Just as Italy’s Stelvio Pass once was the artificial boundary for 3 countries, the automotive industry once had clear identifying features to distinguish its segments. The lines are becoming even more blurred with each successive model. Alfa’s latest performance SUV, appropriately named Stelvio, is determined to push the boundaries even further and inject the brand’s Italian sports car soul into the SUV world.
At the 2016 L.A. Auto show, covered by TFL’s own Nathan Adlen, Alfa introduced the Stelvio, in Quadrifoglio (high performance) spec, nonetheless. The company claims their small SUV has la meccanica delle emozioni (the mechanics of emotion) and can rightfully wear the Quadrifoglio, which is a symbol of Alfa’s motorsports heritage and some good ol’ fashioned luck.
The Stelvio is the second model in Alfa’s comeback in the U.S. after the 4C. The Giulia sports sedan debuted only a short time prior and the two cars share many of the same components. Most importantly, what has Alfa done to differentiate the two?
Although the Stelvio’s price and timing details are limited, we know quite a bit about its mechanicals. It’s built upon the same, multi-material, rear-wheel drive, platform as the 2016 EuroCarBody Award-winning Giulia sedan, and each model claims of having the most direct steering in its class, near perfect weight distribution, and impressive power to weight ratio.

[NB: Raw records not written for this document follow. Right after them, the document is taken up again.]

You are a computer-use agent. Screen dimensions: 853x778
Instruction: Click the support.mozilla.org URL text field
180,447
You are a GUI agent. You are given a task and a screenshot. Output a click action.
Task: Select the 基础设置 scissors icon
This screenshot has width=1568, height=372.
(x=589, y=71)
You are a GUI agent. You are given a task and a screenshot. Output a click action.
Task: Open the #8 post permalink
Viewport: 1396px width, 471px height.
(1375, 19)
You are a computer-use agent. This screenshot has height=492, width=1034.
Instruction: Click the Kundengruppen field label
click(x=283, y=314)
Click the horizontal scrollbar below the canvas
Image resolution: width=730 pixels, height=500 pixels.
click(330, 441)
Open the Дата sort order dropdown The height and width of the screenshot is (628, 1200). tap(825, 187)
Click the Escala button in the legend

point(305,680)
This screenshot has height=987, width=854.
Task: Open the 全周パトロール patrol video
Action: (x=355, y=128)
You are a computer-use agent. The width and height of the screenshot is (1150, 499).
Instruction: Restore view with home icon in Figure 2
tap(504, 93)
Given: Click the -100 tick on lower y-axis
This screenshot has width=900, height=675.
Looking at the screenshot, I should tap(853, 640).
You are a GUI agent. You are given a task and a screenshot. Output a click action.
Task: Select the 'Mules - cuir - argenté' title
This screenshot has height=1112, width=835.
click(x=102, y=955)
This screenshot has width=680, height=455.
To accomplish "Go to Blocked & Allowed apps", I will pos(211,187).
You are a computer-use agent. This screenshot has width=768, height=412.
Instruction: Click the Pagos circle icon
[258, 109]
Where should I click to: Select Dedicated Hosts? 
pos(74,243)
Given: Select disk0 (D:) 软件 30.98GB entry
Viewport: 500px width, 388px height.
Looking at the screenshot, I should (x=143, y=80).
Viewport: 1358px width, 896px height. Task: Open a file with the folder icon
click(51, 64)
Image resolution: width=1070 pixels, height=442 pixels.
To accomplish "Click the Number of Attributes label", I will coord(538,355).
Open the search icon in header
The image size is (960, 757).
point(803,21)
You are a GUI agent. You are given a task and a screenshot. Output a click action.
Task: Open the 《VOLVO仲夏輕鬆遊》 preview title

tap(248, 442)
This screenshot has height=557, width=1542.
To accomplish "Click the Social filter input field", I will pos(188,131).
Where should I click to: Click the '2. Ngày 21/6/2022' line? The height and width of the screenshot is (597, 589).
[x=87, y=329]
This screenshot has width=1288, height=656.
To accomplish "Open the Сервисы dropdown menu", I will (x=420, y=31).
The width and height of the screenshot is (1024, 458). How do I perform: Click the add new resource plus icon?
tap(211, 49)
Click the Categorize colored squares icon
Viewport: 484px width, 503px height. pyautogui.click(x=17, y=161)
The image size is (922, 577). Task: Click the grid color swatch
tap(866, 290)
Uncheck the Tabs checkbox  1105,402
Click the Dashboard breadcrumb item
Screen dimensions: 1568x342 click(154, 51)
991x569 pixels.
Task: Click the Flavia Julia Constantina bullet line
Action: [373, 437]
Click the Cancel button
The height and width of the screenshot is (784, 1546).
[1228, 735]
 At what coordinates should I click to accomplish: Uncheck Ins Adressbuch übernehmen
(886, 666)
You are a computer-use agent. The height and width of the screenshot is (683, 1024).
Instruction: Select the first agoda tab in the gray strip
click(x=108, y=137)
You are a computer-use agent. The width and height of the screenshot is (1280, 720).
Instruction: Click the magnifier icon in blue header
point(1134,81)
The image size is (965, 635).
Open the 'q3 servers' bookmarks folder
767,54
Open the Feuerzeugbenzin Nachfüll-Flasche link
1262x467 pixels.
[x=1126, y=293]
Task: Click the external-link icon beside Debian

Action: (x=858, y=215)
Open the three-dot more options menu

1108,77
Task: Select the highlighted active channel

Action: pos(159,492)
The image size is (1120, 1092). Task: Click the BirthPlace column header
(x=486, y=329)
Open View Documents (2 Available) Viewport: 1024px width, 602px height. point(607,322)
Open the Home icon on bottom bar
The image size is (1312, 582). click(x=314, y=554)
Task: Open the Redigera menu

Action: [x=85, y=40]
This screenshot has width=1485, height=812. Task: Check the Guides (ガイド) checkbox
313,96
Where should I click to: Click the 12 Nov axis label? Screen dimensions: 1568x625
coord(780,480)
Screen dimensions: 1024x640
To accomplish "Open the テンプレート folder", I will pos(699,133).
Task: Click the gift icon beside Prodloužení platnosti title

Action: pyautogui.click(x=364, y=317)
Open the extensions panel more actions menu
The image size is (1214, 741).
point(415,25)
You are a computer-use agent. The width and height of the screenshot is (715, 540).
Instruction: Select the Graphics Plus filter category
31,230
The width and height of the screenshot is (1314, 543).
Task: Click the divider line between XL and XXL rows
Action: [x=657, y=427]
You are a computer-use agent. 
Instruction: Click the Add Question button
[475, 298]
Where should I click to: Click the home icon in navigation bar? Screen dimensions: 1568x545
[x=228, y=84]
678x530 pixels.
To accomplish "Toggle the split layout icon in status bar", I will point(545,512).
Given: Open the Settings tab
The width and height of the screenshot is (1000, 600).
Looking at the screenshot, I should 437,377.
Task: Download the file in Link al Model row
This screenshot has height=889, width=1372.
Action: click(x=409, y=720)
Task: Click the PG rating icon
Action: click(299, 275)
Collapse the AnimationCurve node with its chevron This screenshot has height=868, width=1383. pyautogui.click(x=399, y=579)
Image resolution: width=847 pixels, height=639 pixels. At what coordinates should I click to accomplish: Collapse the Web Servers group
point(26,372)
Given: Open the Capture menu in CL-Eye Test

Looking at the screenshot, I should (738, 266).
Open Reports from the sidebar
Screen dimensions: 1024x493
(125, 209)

Also shared with the sedan are the powertrain and drivetrain components. In the Quadrifoglio model (you will come to know that phrase), the 3.9L twin-turbo V6 pushes out 505HP and 443ft-lb of torque. For those willing to brake-torque their nearly $80k (expected) new SUV, Alfa claims a 0-60 mph time of less than 4 seconds. For those less tempted by the most powerful vehicle in its class, a high-output 4-cylinder turbo will also be available. As where the Giulia is offered with rear-wheel drive and all-wheel drive, the Stelvio is only offered with Q4 all-wheel drive. The system can transfer up to 60 percent up to the front wheels. The 8-speed ZF automatic transmission is also shared among the two models, however, only the Stelvio comes standard with a carbon-fiber driveshaft.
The styling of both cars share a clear brand-centric theme with the trilobe grille and the graceful curves along the side to meet into sharp, athletic edges. The greenhouse areas are equally angled forward. Also from the side, one can see that the overall shape is well balanced with little front or rear overhangs and their bodies hang low to the ground. Differences seen with every panel allows the two cars to be recognizable as their own independent version yet allows Alfa to save significantly by using this common platform. It certainly provides some unique flair in this price point.
In a bit of perfect timing, the Stelvio is launching into an already exploding market. We have seen high performance full-size SUV models such as the Range Rover Sport SVR, Porsche Cayenne Turbo S, and Mercedes-Benz GLE AMG63 S, so it’s only natural for the small SUV segment to be ready for a similar high-performance influx. Expect more to come in this upcoming feisty, big boosted performance zone.
By coming out swinging and delivering major performance numbers, they are quickly delivering a message that Alfa Romeo is a performance brand. With access to Ferrari-based powertrains, smart chassis engineering, and its racing pedigree, the Stelvio is a born success.